Download Lecture 4: Carbohydrates

Lecture 4: Carbohydrates
Reference: Lieberman and Marks Chapter 5 and Lecture Notes
I. Explain the basic nomenclature of carbohydrates.
A. Carbohydrates are classified into three groups: monosaccharides (and their
derivatives), oligosaccharides, and polysaccharides
1. Monosaccharides (simple sugars) cannot be broken down into simpler
sugars under mild conditions
a.) Simple monosaccharides consist of a linear chain of three or
more carbon atoms one of which forms a double bond with oxygen
2. Oligosacchardies : oligo, meaning “few,” and consist of from two to ten
simple sugar molecules
3. Polysaccharides are polymers of the simple sugars – starch or glycogen
a.) Most sugars end with the suffix “–ose” : glucose
b.) Most sugars are in the D-configuration
-For sugars, the D or L designation refers to the highest
numbered chiral carbon atom
- D rotates the polarization around the chiral carbon
clockwise and L rotates the polarization counter-clockwise
II. Describe the basic structural features of carbohydrates in terms of aldose or ketose
grouping, numbers of carbons and stereochemistry
A. Aldose Grouping
-Contains an aldehyde functional group and if it contains 3C or more it is
chiral
B. Ketose Grouping
-Contains a ketone functional group and if it contains 4C or more it
is chiral
III. Draw the structures of dihydroxyacetone and D-glyceraldehyde (this will serve you
well during metabolism).
-See above
IV. Define the terms “pyranose” and “furanose”.
A. Pyranose: Cyclic form of aldose (but can also be a furanose)
B. Furanose: Cyclic form of ketose (but can also be a pyranose)
V. Explain ring formation by carbohydrates.
A. Identify the anomeric carbon in a ring structure.
-The “anomeric carbon” is the carbonyl carbon. Anytime an anomeric
carbon has an –OH group attached to it, it will be a free anomeric carbon. However, if
the –OH group is replaced by another atom (say C or N) or the –OH group is changed to
an –O-R group, then the anomeric carbon cannot reversilbly form the ring and linear
structures. In this case, the anomeric carbon is no longer “free”.
B. Identify whether the anomeric carbon is in an α versus β configuration and how
this occurred during ring formation.
Carbohydrate molecules can form cyclic structures when an –OH group attacks
the carbonyl carbon, forming a new covalent bond. Because of ring geometry and bond
strain, only 5-member (furanose) and 6-member (pryanose) rings will be formed.

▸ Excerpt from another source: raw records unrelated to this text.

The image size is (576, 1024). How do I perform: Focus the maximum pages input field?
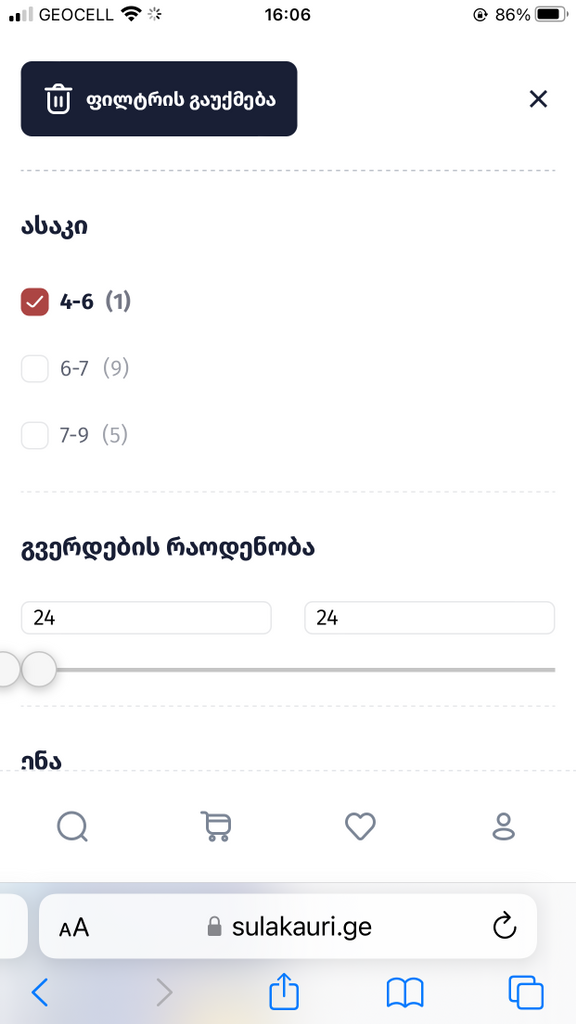429,618
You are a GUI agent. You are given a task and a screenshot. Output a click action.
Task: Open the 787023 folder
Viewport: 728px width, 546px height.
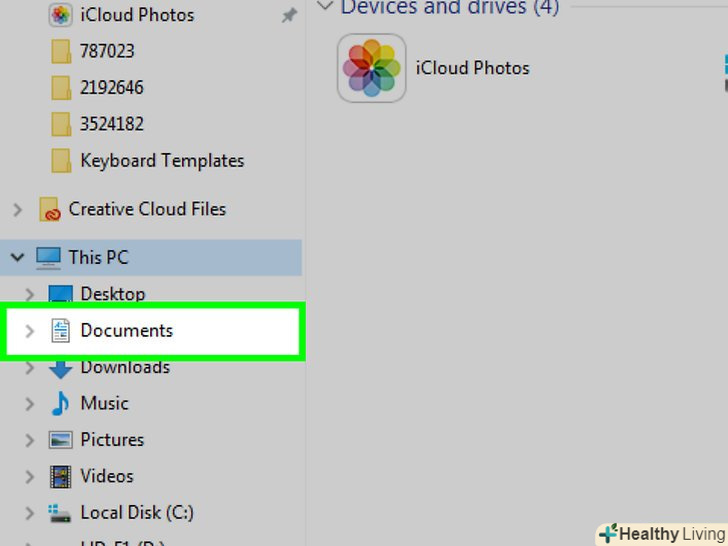pos(107,51)
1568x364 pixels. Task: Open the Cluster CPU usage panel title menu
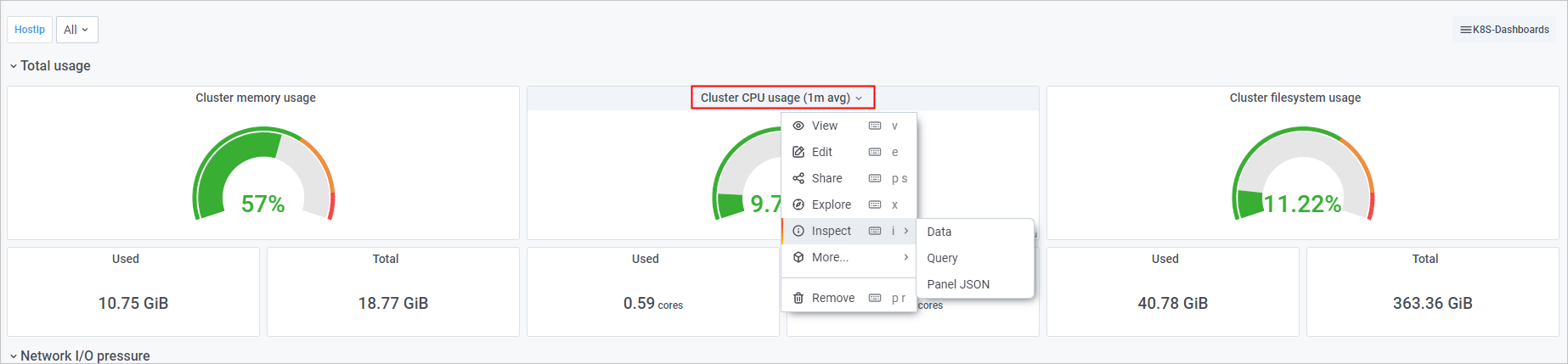(x=781, y=98)
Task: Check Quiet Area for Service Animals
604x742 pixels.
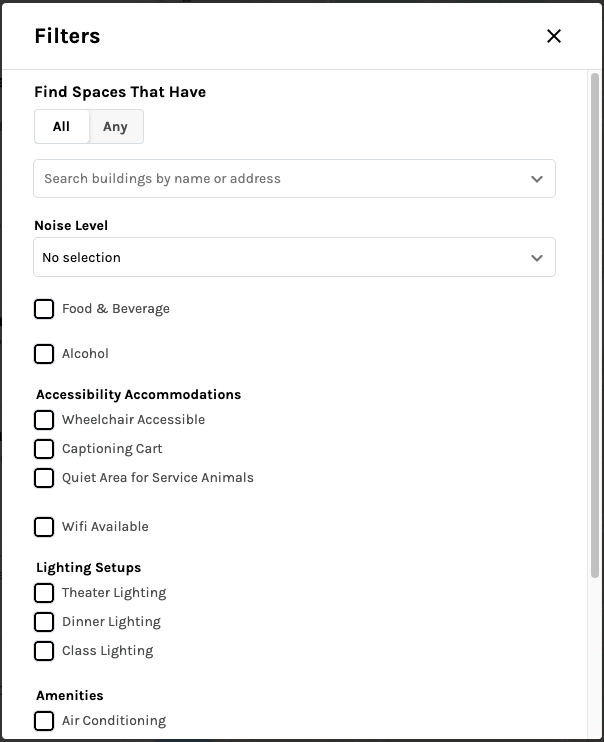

The
carbonyl carbon (the anomeric carbon) and its substituents form a planar bond structure
because of the double bonded C=O. Because of this, the attacking –OH can add to the
anomeric carbon from the top of the plane, causing the carbonyl oxygen to become an OH group that now points down below the original plane (this is the alpha configuration),
or the attacking –OH can add to the anomeric carbon from the bottom of the plane,
causing the carbonyl oxygen to become an -OH group that now points up above the
original plane (this is the beta configuration). There is an equal probability of the two
states forming so both alpha and beta forms will exist simultaneously
C. Explain how pyranose versus furanose rings are formed and which form will
dominate based on whether the carbohydrate is an aldose or ketose.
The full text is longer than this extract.